Needless to say, I was not envious of the blood the church has on its hands for its treatment of the local indigenous populations. As I have discussed in another post, the deception, mistreatment, and cultural robbery that was delivered upon the Native Californian tribes by this system is a tragedy from which California culture will never recover. No, I am not envious of that guilt; thank you very much.

What I envied was the look of wonder adorning the faces of the believers as they walked across the threshold into the house of their divine spirits. They looked so awe-struck, so reverent, and so humbled. As mothers, fathers, children, nuns, and groups of seniors walked around the church, they continually crossed themselves, genuflected, lit candles, and closed their eyes as if they were tapping into the energy of a greater spirit. How nice it must be to have a place where you feel like that, I thought. A place you can visit and reliably expect to feel connection and grace.
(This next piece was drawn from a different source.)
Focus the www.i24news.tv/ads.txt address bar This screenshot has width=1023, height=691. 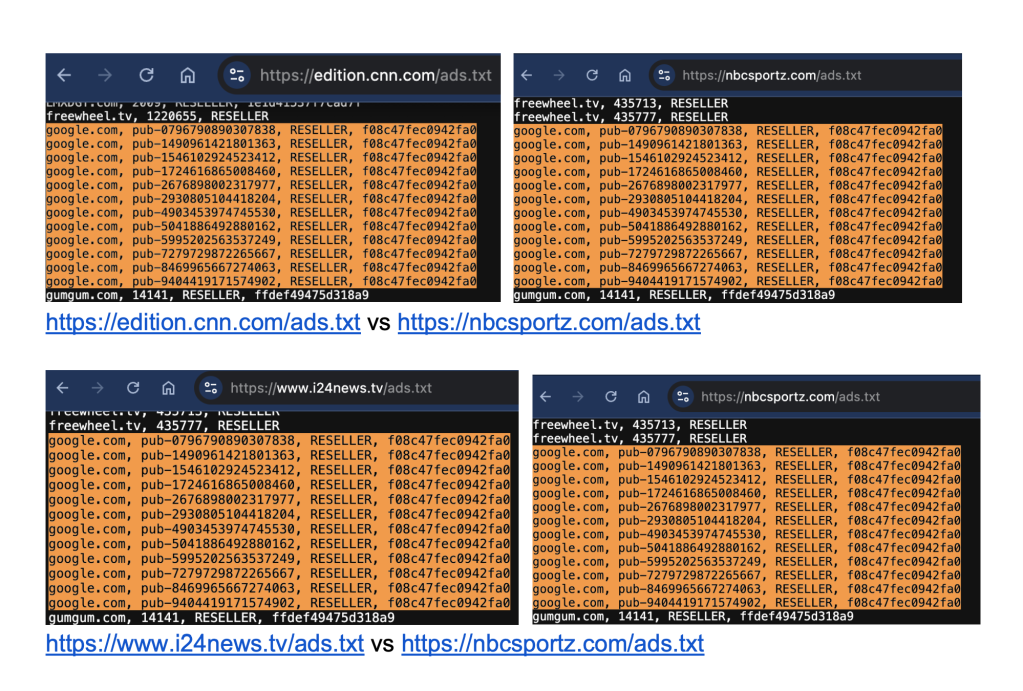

Meanwhile, I was taking pictures – lot of them.  The interior of the church is especially photo-worthy. With its small windows and moody lighting, the shadows are strong and well-defined. The ubiquitous votive candles add to the moodiness of the light, and the Mexican color palette lends a festive-yet-muted feel to the wall decorations and paintings. The roof has fabulous locally harvested wooden beams, and the floor is made from tile that was formed and fired on church grounds. There’s a lot to take in, and the tranquil, spacious feel of the place makes it easy to stand there and do just that.



Before I knew it, I was kneeling also – in order to get the right angle for my shots. I was closing one eye to figure out how best to capture the play of light and shadow, and I stopped, dumbstruck, more than once when I noticed how a ray of sun textured one of the adobe walls. I moved around the building like a possessed person, completely unaware of time and oblivious to other visitors, hunting down the perfect image.


I was lying on the tile floor pointing my camera up towards the Virgin of Guadalupe when I realized that I was, in fact, having the same experience of wonder and awe in the church as all of the dutiful Catholics around me. The difference was only that mine was directed towards the play of light, shadow, texture, and color. I was worshiping my divinities – beauty and light – in the very same house where everyone else was worshiping their anthropomorphic ones.


A few days later, I learned that this church has a special Winter Solstice ceremony on December 21st. The shortest day’s light hits the altar at just the right angle to illuminate it in a particularly beautiful way. That sounded to me a lot like my version of religion.


Huh, I thought. I guess I don’t need to feel envious after all.